Some have questioned whether the federal government, rather than prescription drug plans, should negotiate Medicare drug pricing with drug manufacturers. But when the federal government negotiates, it ends up fixing a price. And with those fixed prices come other restrictions, like limited choice of drugs or reduced access to pharmacies.
The Veterans Administration program sets prices. Many point to it as a model for Medicare. But the VA also has a very restrictive formulary and operates primarily through mail-order pharmacies. Those conditions might work for the VA population and the VA's health system, but would be very restrictive to a senior population that takes a wide array of prescriptions and often prefers to fill those medications at their local pharmacies.

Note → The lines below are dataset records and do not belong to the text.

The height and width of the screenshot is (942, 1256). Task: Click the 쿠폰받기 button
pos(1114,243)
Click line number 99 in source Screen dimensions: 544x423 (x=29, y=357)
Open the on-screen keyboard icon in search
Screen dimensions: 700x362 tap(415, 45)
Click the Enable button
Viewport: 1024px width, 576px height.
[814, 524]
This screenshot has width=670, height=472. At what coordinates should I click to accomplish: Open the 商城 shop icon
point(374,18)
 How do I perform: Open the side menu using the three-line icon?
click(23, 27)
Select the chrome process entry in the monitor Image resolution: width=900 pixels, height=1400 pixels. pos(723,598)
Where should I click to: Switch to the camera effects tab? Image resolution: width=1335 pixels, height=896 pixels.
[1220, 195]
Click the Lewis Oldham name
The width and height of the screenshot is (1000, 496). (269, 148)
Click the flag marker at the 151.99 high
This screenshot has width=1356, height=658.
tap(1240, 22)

By using competition among prescription drug plans, seniors gain access to low prices on a wide range of drugs that they can obtain at their preferred location.
Competitive pricing among prescription drug plans benefits Medicare beneficiaries and American taxpayers. Just a few days ago, Medicare confirmed this. Premiums for Medicare Part D beneficiaries are expected to average $25 per month, down from last year's projected $37 per month. As a result, the overall cost of the program to taxpayers in 2006 will drop 20 percent from the estimates in July 2005.
QUESTION:
The deadline for the remaining seniors - not dual recipients - to sign up for the prescription drug plan is May 15. After that, seniors will be subjected to financial penalties. There are so many choices of private plans. The options are confusing. Health care providers, and consumer and senior advocates are pressing to extend the deadline beyond May 15. Would you support an extension?
ANSWER:
No.
QUESTION:
Less than 4 million of the eligible 23 million seniors have so far signed up for the prescription program. Can we expect the problems experienced in the first weeks to continue, increase or decrease as more seniors come onto the rolls?
ANSWER:
More than half of the 42 million Medicare beneficiaries are accessing the new Medicare benefit, and more are signing up each day. Many beneficiaries are still comparing the different plans during this open enrollment period, and others may have looked at the options and found that Medicare prescription drug coverage is not for them.
Ultimately, that was the intent of Congress: to ensure that all Medicare beneficiaries had a choice about their prescription drug coverage and were not forced to accept drug benefits from the federal government, where bureaucrats decide which drugs are covered and which are not.
A voluntary benefit with different plan choices empowers individual seniors.